Sunday, June 10, 2012

HEY, ROSS, SINCE WHEN IS AMERICA 90% LIBERAL?

When Herman Cain describes the work of Planned Parenthood as "genocide" because it's possible to find ties between Margaret Sanger and the eugenics movement, it's regarded as demagogic and beyond the pale. But now along comes Ross Douthat to argue in the staid pages of The New York Times that eugenics is on the verge of a comeback, and it's all liberals' fault.

Here's Douthat's jumping-off point:

... eugenicists were often political and social liberals -- advocates of social reform, partisans of science, critics of stasis and reaction.... From Teddy Roosevelt to the Planned Parenthood founder Margaret Sanger, fears about "race suicide" and "human weeds" were common among self-conscious progressives, who saw the quest for a better gene pool as of a piece with their broader dream of human advancement.

Douthat deflects accusation of demagoguery by saying that, gosh, he certainly wouldn't accuse liberals of being eugenicists now ... at least for the time being:

This progressive fascination with eugenics largely ended with World War II and the horrors wrought by National Socialism. But while the West has discarded the theory of the eugenics era, ... the elimination or pre-emption, through careful reproductive planning, of the weaker members of the human species ... has become a more realistic possibility than it ever was in the 1920s and '30s.

Douthat's point is that now we can do much more sophisticated genetic mapping than before, and we'll be able to do more sophisticated mapping in the future. And you know what that means: eugenics is going to make a big comeback ... and it's all the liberals' fault:

...given our society's track record with prenatal testing for Down syndrome, we also have a pretty good idea of what individuals and couples will do with comprehensive information about their unborn child's potential prospects. In 90 percent of cases, a positive test for Down syndrome leads to an abortion. It is hard to imagine that more expansive knowledge won't lead to similar forms of prenatal selection on an ever-more-significant scale.

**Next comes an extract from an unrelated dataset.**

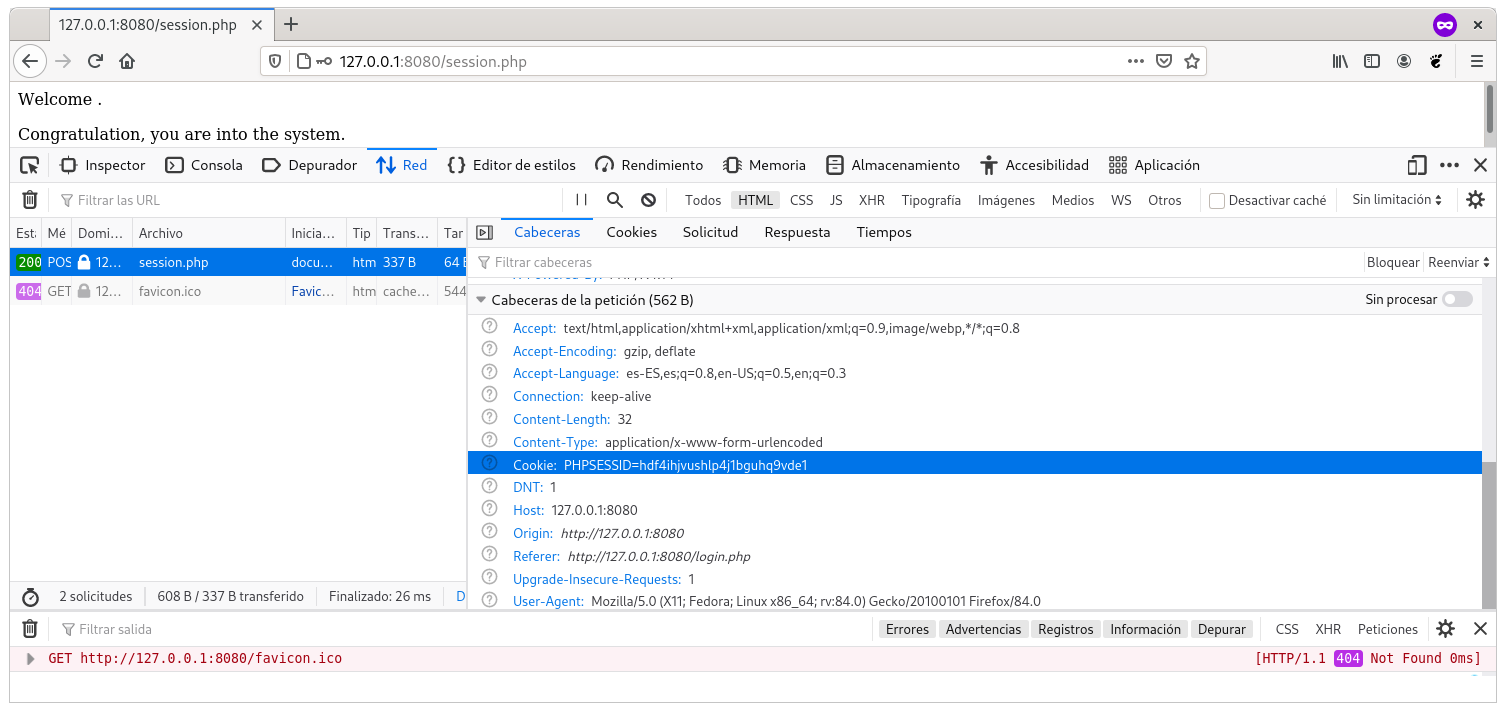Image resolution: width=1506 pixels, height=712 pixels.
Task: Open request blocking panel icon
Action: (648, 200)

[In] this sort of "liberal eugenics," ... the agents of reproductive selection are parents rather than the state....


But if 90% of parents, when faced with a diagnosis of Down syndrome, are choosing abortion, how is that liberals' fault?

You've seen Gallup's numbers for ideological affiliation: Over the past twenty years, Americans who call themselves "liberal" have ranged from 17% to 21% of the population. Self-styled "moderates" have ranged from 35% to 43%; "conservatives," from 36% to 40%.

So if 90% of Americans choose abortion faced with a prenatal test that shows Down's, that number includes a hell of a lot of conservatives and moderates.

Douthat wtites:

From a rigorously pro-choice perspective, the in utero phase is a space in human development where disease and disability can be eradicated, and our impulse toward perfection given ever-freer rein, without necessarily doing any violence to human dignity and human rights.

If that's his conclusion after looking at the Down's numbers, then 90% of Americans are "rigorously pro-choice." But we know that's not true. Again, let's go to Gallup. Right now, half of America defines itself as "pro-life"; 20% of Americans think abortion should be "illegal in all circumstances," and 52% say abortion should be "legal only under certain circumstances."

But if you tell these people that their fetus has Down's, the vast majority of them will choose abortion -- in fact, more of them will choose abortion than believe abortion should ever be legal.

My conclusion? This isn't a liberal thing. It's what Americans across the ideological spectrum think is appropriate and acceptable -- when it happens to them.

And those of us who are strongly pro-choice feel the way we do because we understand that the real life often makes abortion seem like the right choice -- in a way moral absolutists like Douthat can never understand.